So, my thoughts on this parsha are rather thin, but I’m going to attempt to advance my own understanding of the story of Yaakov and the Man who he wrestles with. It’s probably more my peshat than peshat, but sometimes, that isn’t a bad thing.
The story starts with Yaakov left alone. Suddenly, a man appears out of nowhere, and wrestles with him, until dawn. We are given no reason for this assault. We have no idea who this person is (and the midrashim aren’t so sure he’s a person). Yaakov is at the mercy of absurd and senseless violence, caught in the dark alone.
Yet, he wrestles until dawn, and when the man sees that he is unable to overcome Yaakov, he hits him in the thigh. He then asks Yaakov to let him go, because day is about to break, but Yaakov won’t let him go until he blesses him. The man asks him his name, Yaakov gives it, and then the man says his new name is “Yisrael” for he has striven with man and god and overcome. Yaakov then asks him what his name is, the man says “why must you know my name”, blesses him and leaves.
Weird story for all sorts of reasons. I don’t know what peshat is. I think Chazal’s reading actually makes the most sense. But let me offer my own.
I see this story as a good metaphor for the life of a religious person.
As religious people, we see the world with certain axioms. God exists. God is good. The world was created by a good God. But sometimes, we find ourselves alone in a world that makes no sense, that doesn’t fit with the religious notions we have, and we are assaulted with doubts and questions and problems. How can God allow evil to happen? How do we know God exists? Why would a good God create this place?
And we struggle with these questions. We come up with proofs of God, and answers for theodicy, and justifications and explanations and deep philosophical thought. We struggle with the questions, we wrestle with them, and we fight them to a draw. We may even think we are “winning”, that we have fought off all the questions and made a rational and coherent system of Judaism that explains everything.

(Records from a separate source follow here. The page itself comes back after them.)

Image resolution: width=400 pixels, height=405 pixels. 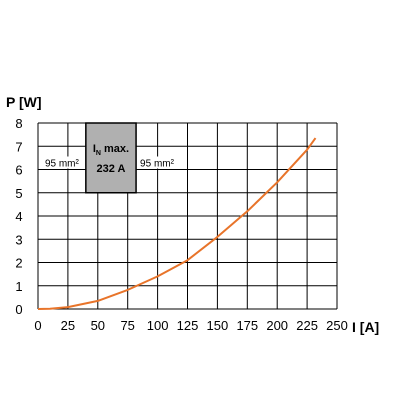 What do you see at coordinates (127, 326) in the screenshot?
I see `x-tick-label: 75` at bounding box center [127, 326].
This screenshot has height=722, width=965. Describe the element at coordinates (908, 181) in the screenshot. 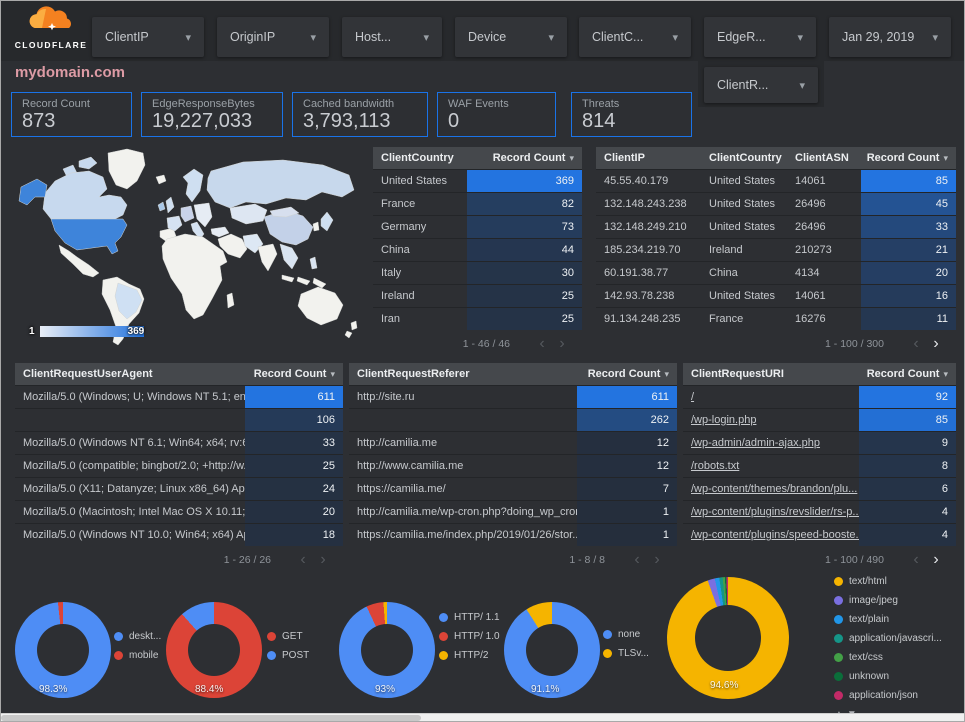

I see `metric-cell: 85` at that location.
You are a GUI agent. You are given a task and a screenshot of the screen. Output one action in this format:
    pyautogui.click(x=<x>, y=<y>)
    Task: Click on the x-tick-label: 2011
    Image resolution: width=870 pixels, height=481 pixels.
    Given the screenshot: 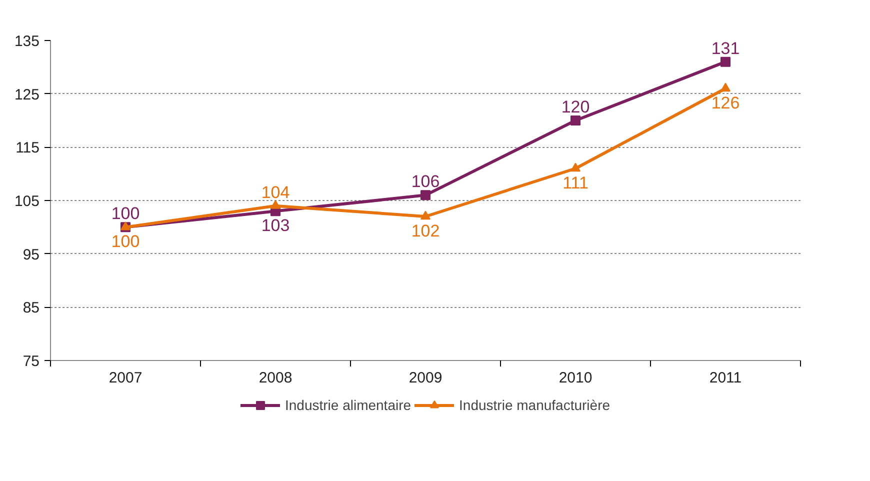 What is the action you would take?
    pyautogui.click(x=726, y=378)
    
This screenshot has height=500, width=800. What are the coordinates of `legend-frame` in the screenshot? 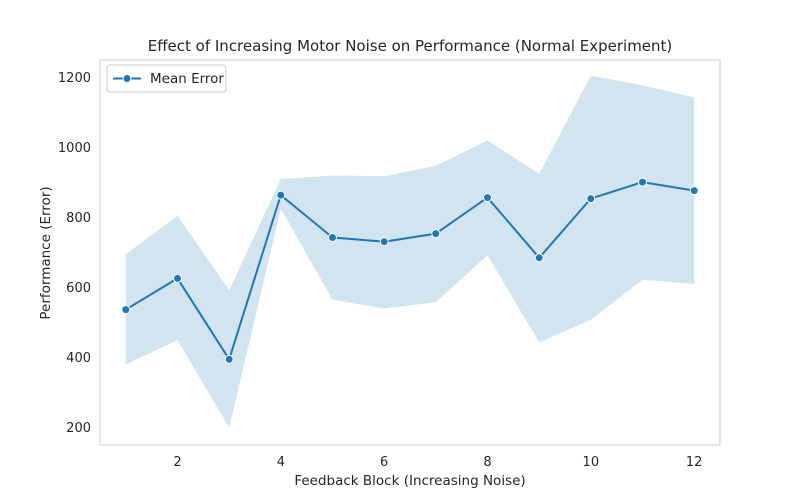 It's located at (166, 78).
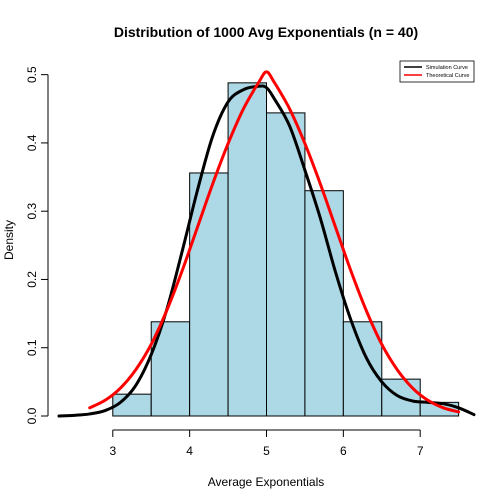 This screenshot has height=504, width=504. I want to click on y-tick-label: 0.5, so click(32, 74).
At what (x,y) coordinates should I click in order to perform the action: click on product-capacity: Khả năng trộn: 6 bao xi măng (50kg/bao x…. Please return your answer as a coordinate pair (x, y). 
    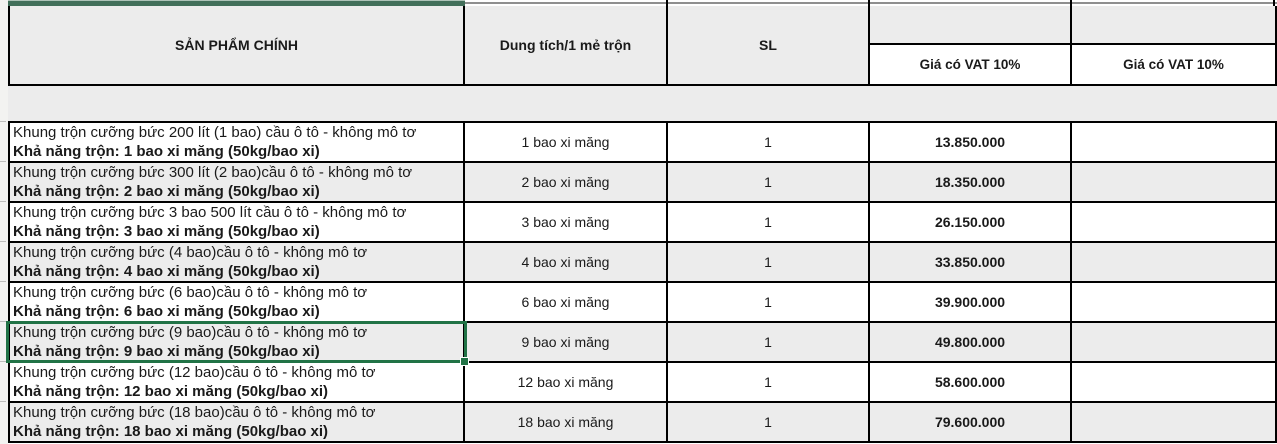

But, there’s an issue. The very presence of those doubts, the very existence of those questions, mean that any of our answers is flawed from its inception. If everything in our religion was rational and self evident, there shouldn’t have been any problems to begin with. The questions do not disappear because of the answers. They’re held off, kept at bay, fought to a draw. But you can’t defeat them entirely. This realization paralyzes us, and makes us unable to completely defeat the doubts that plague us.
Thus, they ask to be let go. And its tempting to abandon the struggle and accept that it all doesn’t make sense. Let the problems go, let them walk away somewhere else, and when the dawn comes, they’ll be gone.
But no! The religious believer demands that he come out with something, anything from this struggle. He refuses to let go, demanding a blessing, something he can salvage from this experience.
The response: Your name is Yisrael, one who strives with man and God. What defines you is the struggle, between man and God, between the finite slice of reality you have and the infinity of God. Some allege that religion is about comfort, about certainty. I doubt it. For how can a thinking person be comfortable with the state of the world when it’s supposed to be the creation of a perfect God? How can someone be certain about God’s goodness and existence in the face of evil? Are those things so easily reconcilable? Religion means you allow yourself to be pulled in two different directions, the divine ideal and the human real, to allow that tension to bother you, to agitate you, until you have to wrestle and struggle with attempting to reconcile the perfection of God’s creation with its corruption, to strive with both man and God.
But still, we still want to know, why those questions and doubts exist, what their purpose is. What is the name, the essential purpose of this force that assaults us? The answer: Why must you know my name? Why must you know everything? None of us can possibly be all-knowing, and each of us only has their small slice of reality. Uncertainty, doubts, and questions lets us know that there is an infinite, unknowable reality that we don’t have access to by ourselves, and spurs us to discover more of that. Certainty, on the other hand, means remaining static, comfortable that your slice of reality is all that exists. We need to not know things to have any hope of progress.
There are many stories in Tanach, many of which are open, public miracles, showy spectacles that make it abundantly clear that there is a God who is powerful and present. But I believe its siginifcant that what defines our people is not the certainty of Egypt or the fiery spectacles of Elijah, but the valiant, uncertain struggle of Israel.